The Utopian Project of the Late-Soviet Waterbirth Movement: Its Interactions with the Global New Age, and Nowadays Inheritors

by CAS-E Associated Scholar Anna Ozhiganova

Followers of the so-called “Russian Method of Home Waterbirth and Active Infant Raising” or the “Aquaculture Project” (AP) are practiced nowadays in various countries – in the USA, Thailand, France, Israel, and of course, Russia. They are distinguished by the lack of formal medical education, radical practices (giving birth underwater, ideally, in the ocean; cold strengthening via swimming in ice holes; infant swimming, diving, and gymnastics from the first hours of life), and a specific discourse about ‘baby-dolphins’ possessing supernormal abilities such as clairvoyance, telepathy, and metaphysical connections with dolphins.
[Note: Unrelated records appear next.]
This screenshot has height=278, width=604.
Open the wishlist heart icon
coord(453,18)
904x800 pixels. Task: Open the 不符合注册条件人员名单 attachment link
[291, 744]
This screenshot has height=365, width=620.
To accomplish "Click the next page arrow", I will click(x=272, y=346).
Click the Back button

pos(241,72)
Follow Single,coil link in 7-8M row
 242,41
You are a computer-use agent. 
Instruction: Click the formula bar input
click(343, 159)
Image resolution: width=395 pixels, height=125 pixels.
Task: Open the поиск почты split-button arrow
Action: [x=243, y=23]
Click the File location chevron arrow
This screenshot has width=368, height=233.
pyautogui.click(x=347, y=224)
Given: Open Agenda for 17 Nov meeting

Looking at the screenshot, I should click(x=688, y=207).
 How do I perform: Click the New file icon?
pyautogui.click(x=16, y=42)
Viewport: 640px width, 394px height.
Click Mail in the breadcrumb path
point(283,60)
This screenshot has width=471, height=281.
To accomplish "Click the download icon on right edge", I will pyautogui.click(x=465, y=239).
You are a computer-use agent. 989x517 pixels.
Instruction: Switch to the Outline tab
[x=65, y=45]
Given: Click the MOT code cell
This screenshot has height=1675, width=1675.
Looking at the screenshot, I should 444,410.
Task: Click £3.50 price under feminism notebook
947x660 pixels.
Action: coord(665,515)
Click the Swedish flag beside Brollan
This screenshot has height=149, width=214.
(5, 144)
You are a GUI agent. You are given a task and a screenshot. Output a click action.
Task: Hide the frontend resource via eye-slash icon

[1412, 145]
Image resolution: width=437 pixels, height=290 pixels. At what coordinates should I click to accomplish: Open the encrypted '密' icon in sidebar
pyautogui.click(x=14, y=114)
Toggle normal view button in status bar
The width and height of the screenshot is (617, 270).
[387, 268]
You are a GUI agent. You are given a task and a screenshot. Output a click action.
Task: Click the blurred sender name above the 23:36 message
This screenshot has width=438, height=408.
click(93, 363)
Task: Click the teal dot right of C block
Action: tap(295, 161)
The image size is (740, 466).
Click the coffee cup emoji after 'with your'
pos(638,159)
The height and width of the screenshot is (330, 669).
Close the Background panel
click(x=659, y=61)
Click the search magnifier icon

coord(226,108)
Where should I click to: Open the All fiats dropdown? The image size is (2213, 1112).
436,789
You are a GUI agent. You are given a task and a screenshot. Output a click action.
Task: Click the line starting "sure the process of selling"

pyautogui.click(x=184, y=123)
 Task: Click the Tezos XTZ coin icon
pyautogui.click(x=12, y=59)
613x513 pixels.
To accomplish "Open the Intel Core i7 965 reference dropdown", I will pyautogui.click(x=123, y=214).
These spiritual midwives, infant swimming instructors, birthing coaches, and other alternative perinatal specialists are successors of a utopian project that originated in the Soviet Union in the 1970s and reached the peak of its popularity in the 1980s–1990s. The aim of the project, developed by the charismatic teacher and psychic Igor Charkovsky (1936–2021), was the creation of a “new human being” called a “sensitive” or a “baby-dolphin.” According to Charkovsky, dolphins could provide necessary assistance in the human adaption to water and thus contribute to the evolution of humans as aquatic mammals. Such futuristic ideas were enthusiastically embraced by members of the grassroots parental movement for a healthy lifestyle and alternative methods of child-raising.